BEGIN PAGE EXTRACT

Exploring the Localization of World Manufacturing
In today's “Factful Friday”, I want to take a first look at the localization of world manufacturing. This is an important part of the more general de-globalization, or peak globalization conversation.
To set the stage, the Figure 1 (left panel) shows that manufacturing as a whole is not broken or sagging. Data from the OCD's TIVA data set (2023 edition) shows global output has grown consistently. There is a clear, but short-lived dip from the Great Trade Collapse (Baldwin 2009), and possibly a slowing of growth, but the main fact is that. Growth in world manufacturing GDP has been undeterred by major shocks. This is an important hint that drivers of localization lies not in manufacturing itself, but rather in its internationalization.
Figure 1
The second set of background facts can be seen in the right panel of Figure 1. It separates out all the manufacturers with at least 2% of the world total. China’s dominate role stands out. With a 38% share that nearly equals the combined shares of the US, Japan, and Germany combined. Also curious, but tangential to the main line of thought, is the fact that Korea and India have surpassed Italy and France in their global manufacturing shares.

END PAGE EXTRACT
BEGIN RECORD SET

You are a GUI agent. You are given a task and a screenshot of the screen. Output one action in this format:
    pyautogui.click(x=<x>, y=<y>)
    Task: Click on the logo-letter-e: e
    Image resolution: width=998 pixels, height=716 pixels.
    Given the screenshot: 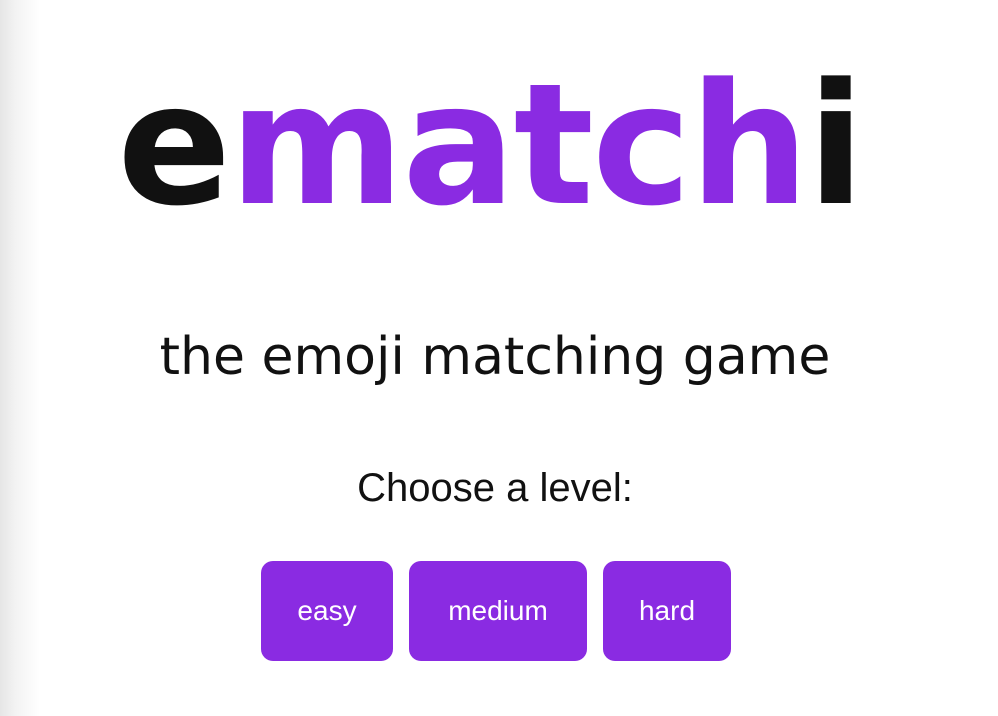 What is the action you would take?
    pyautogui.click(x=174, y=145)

END RECORD SET
BEGIN RECORD SET

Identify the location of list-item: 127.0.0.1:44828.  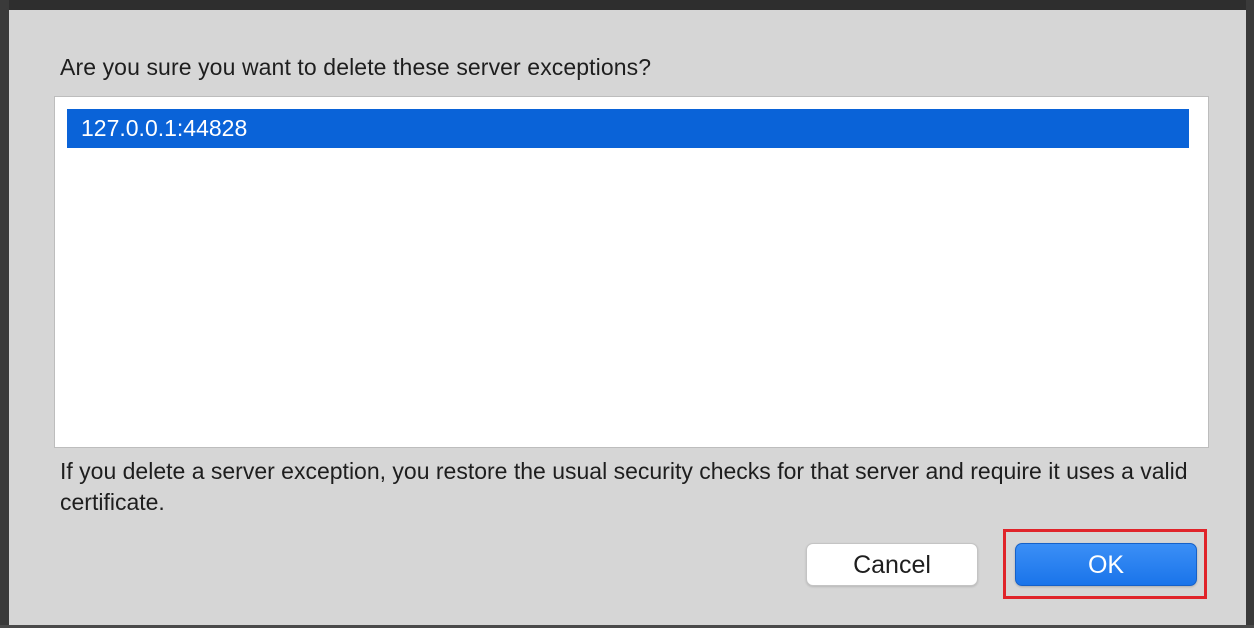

END RECORD SET

TASK SET |
1. Which countries are named in the text on the localization of world manufacturing?
2. According to the text on the localization of world manufacturing, what share of the world total does China hold?

RESULTS BY TASK |
1. China, the US, Japan, Germany, Korea, India, Italy, France

2. 38%